Quoted text:
------------------------------------------------------------------------
What Is Change Fatigue?
Change fatigue happens when people become exhausted from dealing with too much change too quickly. Jeff Kaplan, CEO of Leading With Heart, explains it simply: "Change fatigue is just being exhausted from the amount of change that we're having to deal with that seems to be exponential."
Think about your own life over the past three years. You've likely dealt with personal changes, workplace shifts, new technology, and major events affecting everyone. Now multiply that by the changes happening inside your company. The result is employees who are simply worn out.
Recent research from Gallup shows just how serious this problem has become. They interviewed over 18,000 employees and found something alarming. In 2016, companies had an average of two major enterprise-wide changes happening. By 2022, that number jumped to 10 changes per company.
The impact on your workforce is huge. In 2016, 74% of employees felt engaged and wanted to stay with their companies. By 2022, only 43% felt the same way. That's a drop of 31 percentage points in just six years.
How to Spot Change Fatigue in Your Team
You might not always recognize change fatigue when you see it. After all, constant change has become normal for many of us. But there are clear signs you can watch for.
In yourself, you might notice that you get tired earlier in the day. You might love your work but find yourself wanting to watch TV and eat dinner at 5 or 6 o'clock instead of working late like you used to.
In your team, change fatigue shows up in several ways:
● Employees do only the minimum required work
● People resist new changes and complain about why things won't work
● You see less creativity and innovation from your staff
● Team members focus on protecting themselves instead of helping the company
● More conflict happens between coworkers
● Communication and teamwork get worse
● Problem-solving and decision-making become harder
● HR receives more complaints
Common Mistakes in Change Management Communication
When you need to communicate changes to your team, you face two types of problems: issues with the messenger and issues with the message itself.
------------------------------------------------------------------------
Given information:

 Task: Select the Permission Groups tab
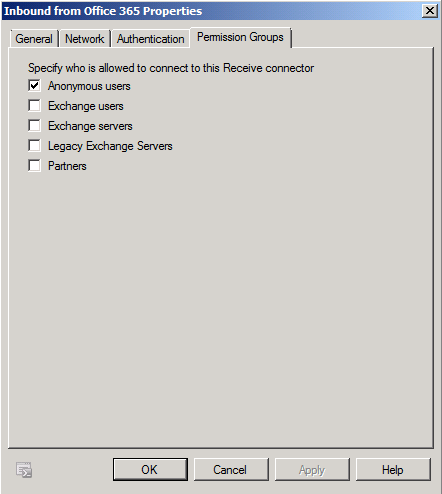pos(240,37)
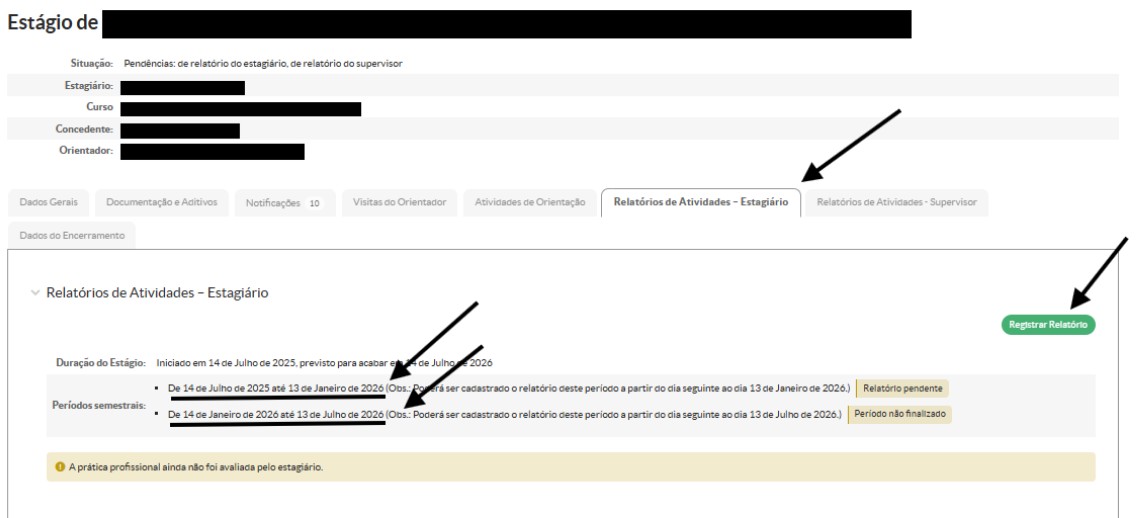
------------------------------------------------------------------------
Given exercise 1: Update the change fatigue passage, starting with "Think about your" and going on through "just six years.", so that "employees" becomes "workers".
Given exercise 2: According to the change fatigue passage, how many employees did Gallup interview?

Problem solution 1:
Think about your own life over the past three years. You've likely dealt with personal changes, workplace shifts, new technology, and major events affecting everyone. Now multiply that by the changes happening inside your company. The result is workers who are simply worn out.
Recent research from Gallup shows just how serious this problem has become. They interviewed over 18,000 workers and found something alarming. In 2016, companies had an average of two major enterprise-wide changes happening. By 2022, that number jumped to 10 changes per company.
The impact on your workforce is huge. In 2016, 74% of workers felt engaged and wanted to stay with their companies. By 2022, only 43% felt the same way. That's a drop of 31 percentage points in just six years.

Problem solution 2: Over 18,000 employees.